DOJ asks for outside lawyer to review Giuliani evidence
Justice Department prosecutors are requesting that a federal judge appoint an outside lawyer to review the records obtained in a search of Rudy Giuliani’s apartment last week to help dispel allegations that former President Trump’s ex-personal attorney is being treated unfairly.
Manhattan prosecutors in a letter to U.S. District Judge J. Paul Oetken unsealed in court Tuesday requested the designation of a “special master” to look over the documents obtained as part of a probe into Giuliani’s contacts with Ukrainian officials while he served as Trump’s lawyer.
Prosecutors in their Tuesday letter cited a similar appointment by a judge in the case against another of Trump’s previous personal attorneys, Michael Cohen.
According to The Washington Post, federal prosecutors cited in their argument for a court-appointed special master “the unusually sensitive privilege issues that the Warrants may implicate.”
Additionally, they argued that such an appointment would be important both to the fairness and “the perception of fairness” in the investigation into Giuliani.
FBI agents last week conducted a search of Giuliani’s New York City apartment and office, seizing electronic devices to aid in the ongoing investigation into whether the former New York mayor illegally lobbied the Trump administration on behalf of Ukrainian oligarchs.
Days later, The Wall Street Journal reported that federal investigators in the search sought to obtain evidence related to or with associates who pushed for the firing of former U.S. Ambassador to Ukraine Marie Yovanovitch.

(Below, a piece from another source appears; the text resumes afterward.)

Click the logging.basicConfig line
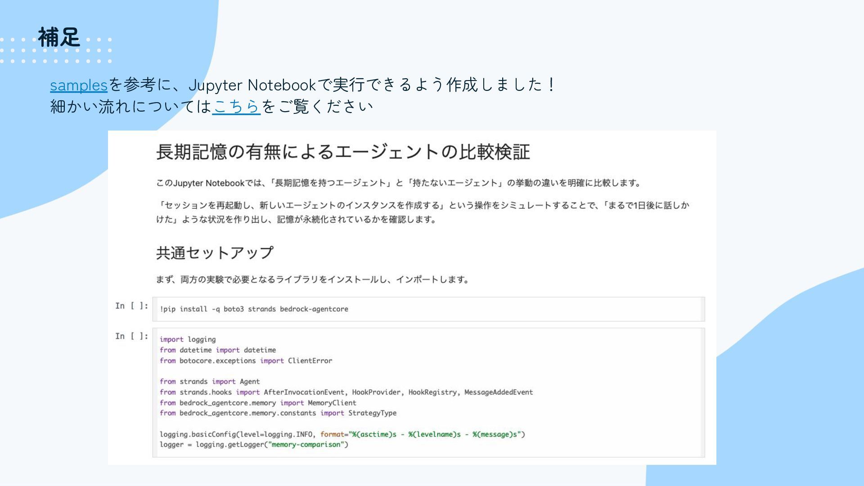Image resolution: width=864 pixels, height=486 pixels. click(342, 434)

Among those reportedly included in the warrants were former Ukrainian prosecutors general Viktor Shokin and Yuriy Lutsenko, former Ukrainian prosecutor Kostiantyn Kulyk and former Ukrainian President Petro Poroshenko.
Giuliani has repeatedly pushed back against the federal investigation into him, claiming in a Fox News interview Monday that federal prosecutors were attempting to “frame” him using the Foreign Agents Registration Act due to his support for Trump.
“They are trying to find something they can make into a crime, some technical violation, some mistake I made,” he argued.
“There is no way on Earth that they could have anyone telling the truth that I was acting as a foreign agent,” he continued, “nor do they have any evidence that I tried to influence the government on behalf of clients.”
The Hill has reached out to Giuliani for comment on Tuesday’s letter from federal prosecutors.